Input records »
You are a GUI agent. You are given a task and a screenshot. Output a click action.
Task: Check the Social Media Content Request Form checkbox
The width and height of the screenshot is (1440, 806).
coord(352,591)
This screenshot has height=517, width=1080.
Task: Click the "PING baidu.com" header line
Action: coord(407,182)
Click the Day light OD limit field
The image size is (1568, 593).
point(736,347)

Task to complete » Write every entry out again. Leave each one exactly as it is.

Your solution »
You are a GUI agent. You are given a task and a screenshot. Output a click action.
Task: Check the Social Media Content Request Form checkbox
The width and height of the screenshot is (1440, 806).
coord(352,591)
This screenshot has height=517, width=1080.
Task: Click the "PING baidu.com" header line
Action: coord(407,182)
Click the Day light OD limit field
The image size is (1568, 593).
point(736,347)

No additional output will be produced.